(SET EXERCISE):
Return each line in the rows below that contains the string "This", treating uppercase and lowercase as different.
#### DATASET
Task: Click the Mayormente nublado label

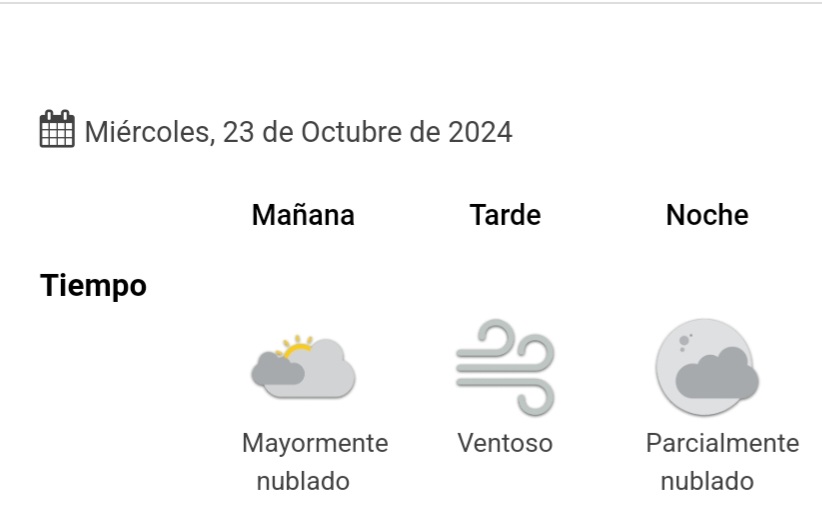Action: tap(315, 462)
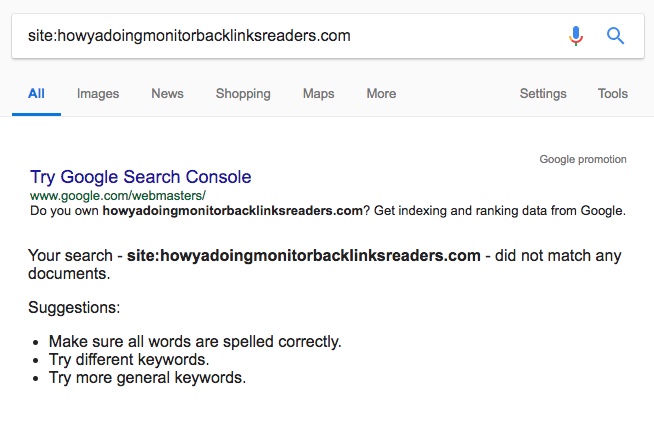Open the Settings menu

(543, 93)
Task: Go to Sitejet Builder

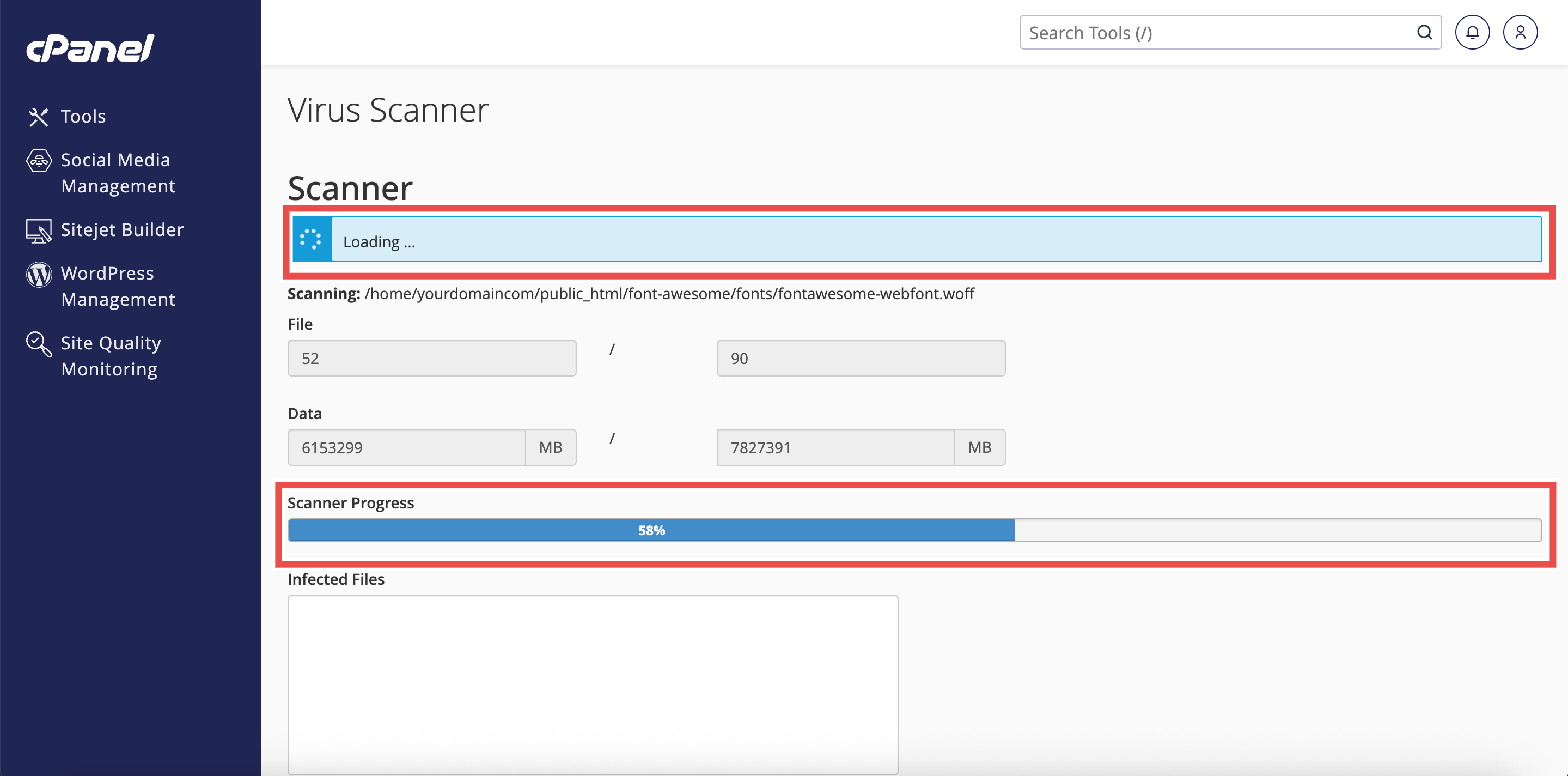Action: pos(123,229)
########
#### DATASET
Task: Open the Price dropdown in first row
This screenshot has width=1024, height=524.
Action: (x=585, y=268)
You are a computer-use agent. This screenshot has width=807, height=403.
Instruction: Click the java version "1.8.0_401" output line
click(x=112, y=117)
########
#### DATASET
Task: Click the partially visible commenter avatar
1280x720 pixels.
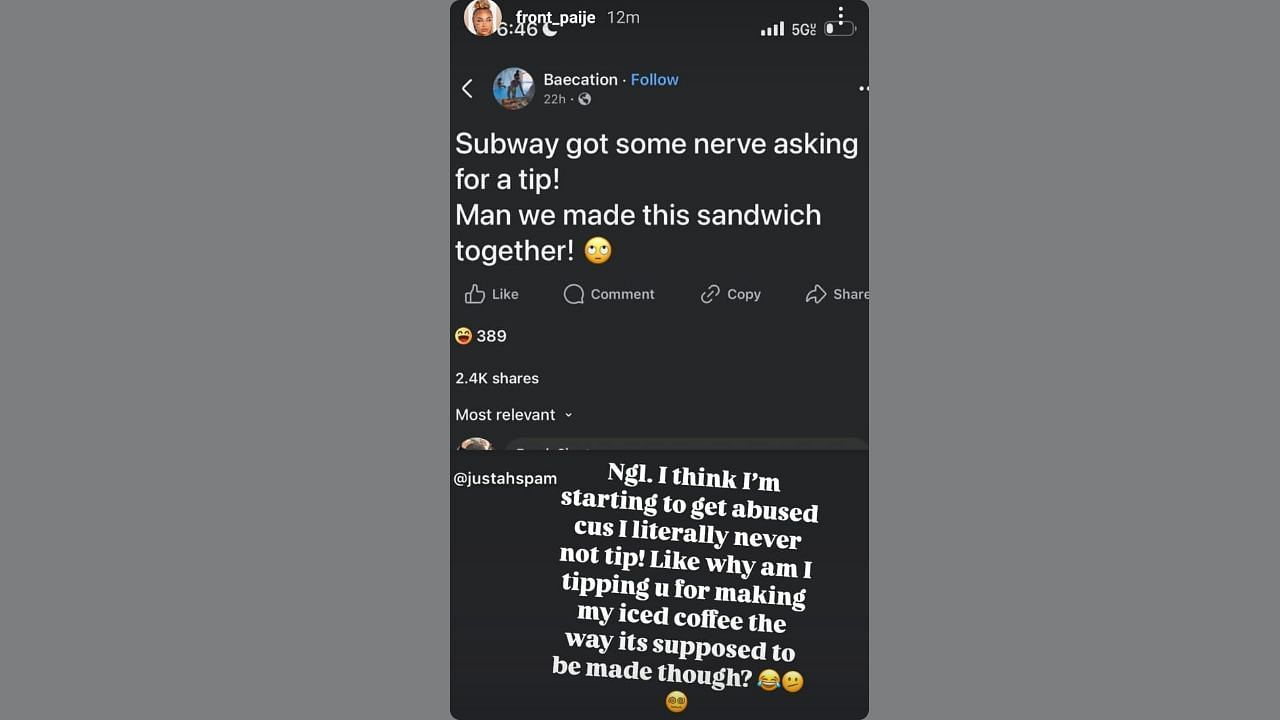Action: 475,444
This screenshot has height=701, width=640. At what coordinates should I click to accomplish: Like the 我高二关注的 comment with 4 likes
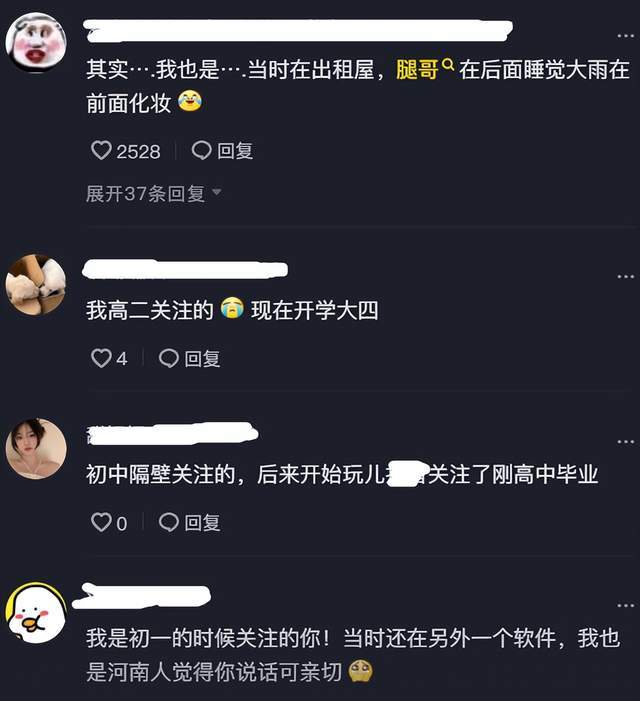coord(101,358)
########
(CORRECT RESULT):
This screenshot has width=1024, height=524.
You are a computer-use agent. This screenshot has width=807, height=403.
This screenshot has height=701, width=640. At what coordinates should I click to accomplish: Like the 我高二关注的 comment with 4 likes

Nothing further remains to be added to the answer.